“Achieving a statistically significant blood pressure reduction with BackBeat CNT in this patient population is particularly exciting given that over 70% of pacemaker patients have high blood pressure as well as other known co-morbidities,” said Karl-Heinz Kuck, M.D., Ph.D., director of cardiology at the Lans Medicum, Hamburg, Germany and study principal investigator who presented the results at TCT. “This is a particularly challenging at-risk population with a very high rate of isolated systolic hypertension and persistently elevated blood pressure despite multi-drug therapy. BackBeat CNT appears to be a promising treatment to significantly reduce systolic blood pressure and has a favorable risk benefit profile as the device is already required for rhythm management.”
All patients enrolled in the Moderato II study, a European prospective, multi-center, double-blind, randomized study of BackBeat CNT vs. control in 47 patients with persistent hypertension (ASBP ≥130 mmHg and office systolic blood pressure (OSBP) ≥ 140 mmHg) despite one or more anti-hypertensive medications and a pacemaker indication, were implanted with Orchestra BioMed’s Moderato System, an implantable pulse generator that delivers BackBeat CNT as well as standard rhythm management functions that recently received CE mark approval. Following a 30-day run-in period during which patients received only standard pacing along with anti-hypertensive medications, patients who met follow-up screening criteria for daytime ASBP, were randomized to BackBeat CNT or control groups. Prior to randomization, mean ASBP for both groups were 136.3 mmHg with patients, on average, treated with over 3 prescribed anti-hypertensive drugs. After 6 months, mean ASBP was reduced by 11.1 mmHg (p<0.001) in the BackBeat CNT group as compared to a reduction of 3.1 mmHg in the control group (p=0.17). The treatment group saw a high (85%) overall response rate, with approximately 54% of the BackBeat CNT-treated patients experiencing ASBP reduction at 6 months of greater than 10 mmHg, an amount associated with a clinically meaningful reduction in risk of heart attack and stroke. The BackBeat CNT group also experienced significantly greater reduction, 12.4 mmHg, in OSBP over the control group (p=0.02). There were no MACE events in the BackBeat CNT group and 3 events in 2 patients in the control group. Additionally, there were no notable differences in echo parameters between the two arms. Diastolic blood pressure and heart rate did not change between groups during the study period.

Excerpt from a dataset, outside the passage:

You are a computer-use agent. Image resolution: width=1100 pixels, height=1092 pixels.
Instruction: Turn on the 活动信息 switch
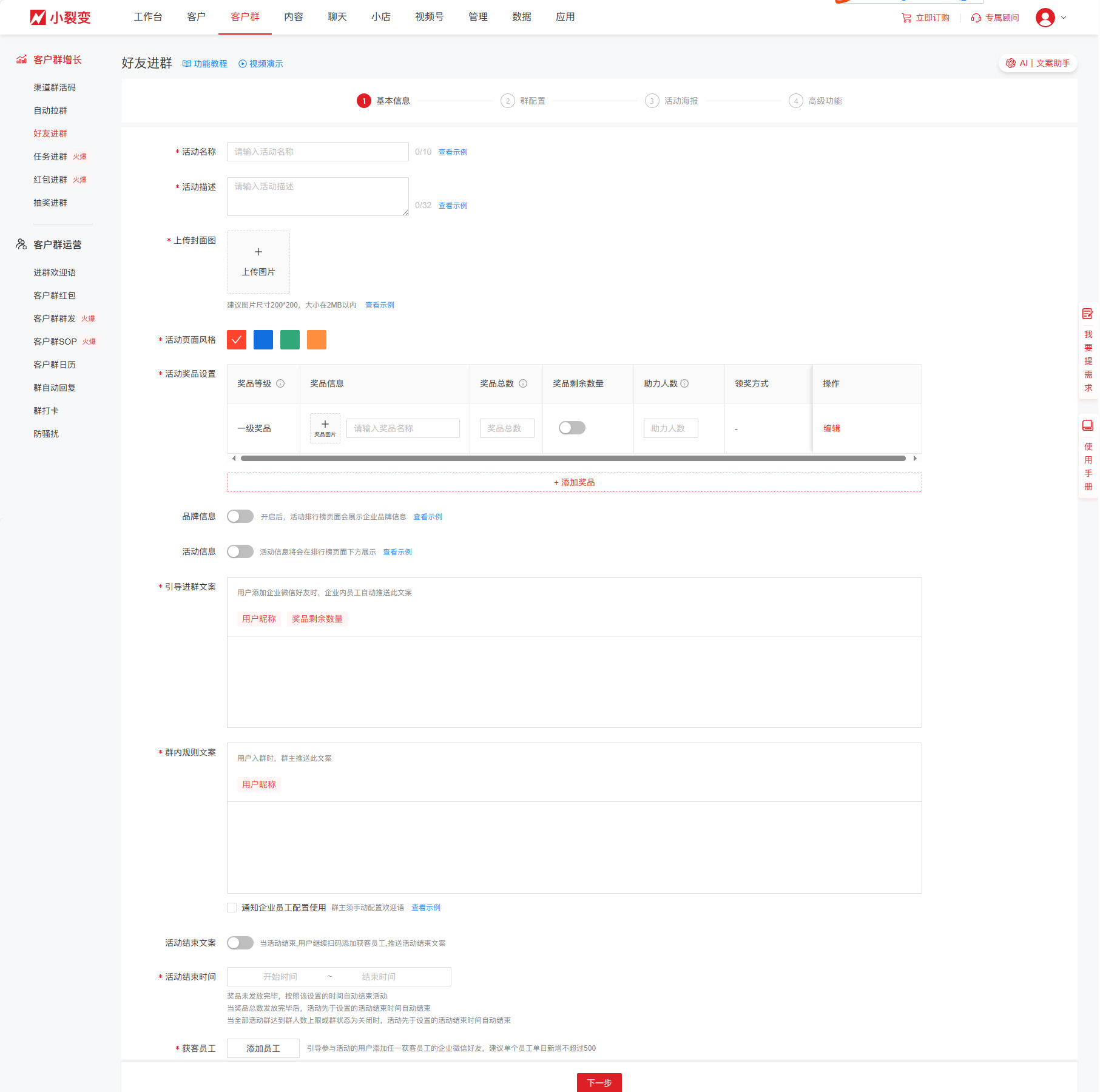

“Achieving an 11.1 mmHg reduction in mean 24-hour ambulatory systolic blood pressure in the BackBeat CNT arm is a remarkable result, and clinically significant,” said David E. Kandzari, MD, FACC, FSCAI, chief scientific officer and director, Interventional Cardiology, Piedmont Heart Institute, Atlanta, GA. “This data offers compelling preliminary evidence that this therapy may provide a safe and effective means to help the pacemaker population achieve target blood pressure levels and reduce cardiovascular risk.”
Over 1.1 million pacemakers are implanted annually worldwide. Patients indicated for a pacemaker have a particularly high rate of elevated blood pressure, with more than 70% of these patients suffering from hypertension. Based on 2017 American College of Cardiology/American Heart Association high blood pressure guidelines, it is estimated that over 60% of pacemaker patients have uncontrolled hypertension despite medical therapy.
"We are highly encouraged by these promising double-blind, randomized results with BackBeat CNT in the Moderato II study,” said David Hochman, chairman and CEO of Orchestra BioMed. “We plan to use these results to help design registrational studies to support FDA and other global regulatory approvals for devices delivering BackBeat CNT and will be working to forge strategic collaborations to accelerate making this potentially high-impact therapy available to patients with known unmet needs.”